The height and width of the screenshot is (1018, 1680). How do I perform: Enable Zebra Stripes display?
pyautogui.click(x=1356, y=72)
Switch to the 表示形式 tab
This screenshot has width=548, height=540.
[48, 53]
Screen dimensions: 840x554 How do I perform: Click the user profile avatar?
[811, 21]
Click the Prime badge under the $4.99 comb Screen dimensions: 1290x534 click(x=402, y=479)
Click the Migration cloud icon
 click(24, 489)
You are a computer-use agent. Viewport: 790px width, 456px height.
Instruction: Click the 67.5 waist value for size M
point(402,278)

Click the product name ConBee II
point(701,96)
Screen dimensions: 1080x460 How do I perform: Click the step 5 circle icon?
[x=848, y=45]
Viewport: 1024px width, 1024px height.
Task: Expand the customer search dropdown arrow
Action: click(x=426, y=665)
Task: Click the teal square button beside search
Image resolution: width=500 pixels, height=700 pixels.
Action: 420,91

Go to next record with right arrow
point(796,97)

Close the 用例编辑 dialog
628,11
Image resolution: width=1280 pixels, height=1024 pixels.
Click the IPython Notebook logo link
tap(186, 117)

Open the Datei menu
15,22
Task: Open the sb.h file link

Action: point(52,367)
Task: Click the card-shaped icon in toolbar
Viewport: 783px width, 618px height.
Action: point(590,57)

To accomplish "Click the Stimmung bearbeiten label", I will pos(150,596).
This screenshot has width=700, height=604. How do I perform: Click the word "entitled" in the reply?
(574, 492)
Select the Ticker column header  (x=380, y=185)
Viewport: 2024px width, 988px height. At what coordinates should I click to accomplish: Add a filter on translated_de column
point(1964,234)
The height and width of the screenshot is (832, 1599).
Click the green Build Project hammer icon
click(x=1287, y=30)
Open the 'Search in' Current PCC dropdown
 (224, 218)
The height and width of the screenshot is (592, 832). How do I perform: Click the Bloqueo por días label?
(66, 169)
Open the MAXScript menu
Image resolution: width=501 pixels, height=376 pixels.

********

▶ _TASK DIRECTIONS_
Return all of the entries exactly as they were supplied.

▶ _SOLUTION TO THIS PROBLEM_
The height and width of the screenshot is (1018, 1680). How do I perform: Enable Zebra Stripes display?
pyautogui.click(x=1356, y=72)
Switch to the 表示形式 tab
This screenshot has width=548, height=540.
[48, 53]
Screen dimensions: 840x554 How do I perform: Click the user profile avatar?
[811, 21]
Click the Prime badge under the $4.99 comb Screen dimensions: 1290x534 click(x=402, y=479)
Click the Migration cloud icon
 click(24, 489)
You are a computer-use agent. Viewport: 790px width, 456px height.
Instruction: Click the 67.5 waist value for size M
point(402,278)

Click the product name ConBee II
point(701,96)
Screen dimensions: 1080x460 How do I perform: Click the step 5 circle icon?
[x=848, y=45]
Viewport: 1024px width, 1024px height.
Task: Expand the customer search dropdown arrow
Action: click(x=426, y=665)
Task: Click the teal square button beside search
Image resolution: width=500 pixels, height=700 pixels.
Action: 420,91

Go to next record with right arrow
point(796,97)

Close the 用例编辑 dialog
628,11
Image resolution: width=1280 pixels, height=1024 pixels.
Click the IPython Notebook logo link
tap(186, 117)

Open the Datei menu
15,22
Task: Open the sb.h file link

Action: point(52,367)
Task: Click the card-shaped icon in toolbar
Viewport: 783px width, 618px height.
Action: point(590,57)

To accomplish "Click the Stimmung bearbeiten label", I will pos(150,596).
This screenshot has width=700, height=604. How do I perform: Click the word "entitled" in the reply?
(574, 492)
Select the Ticker column header  (x=380, y=185)
Viewport: 2024px width, 988px height. At what coordinates should I click to accomplish: Add a filter on translated_de column
point(1964,234)
The height and width of the screenshot is (832, 1599).
Click the green Build Project hammer icon
click(x=1287, y=30)
Open the 'Search in' Current PCC dropdown
 (224, 218)
The height and width of the screenshot is (592, 832). How do I perform: Click the Bloqueo por días label?
(66, 169)
Open the MAXScript menu
Image resolution: width=501 pixels, height=376 pixels.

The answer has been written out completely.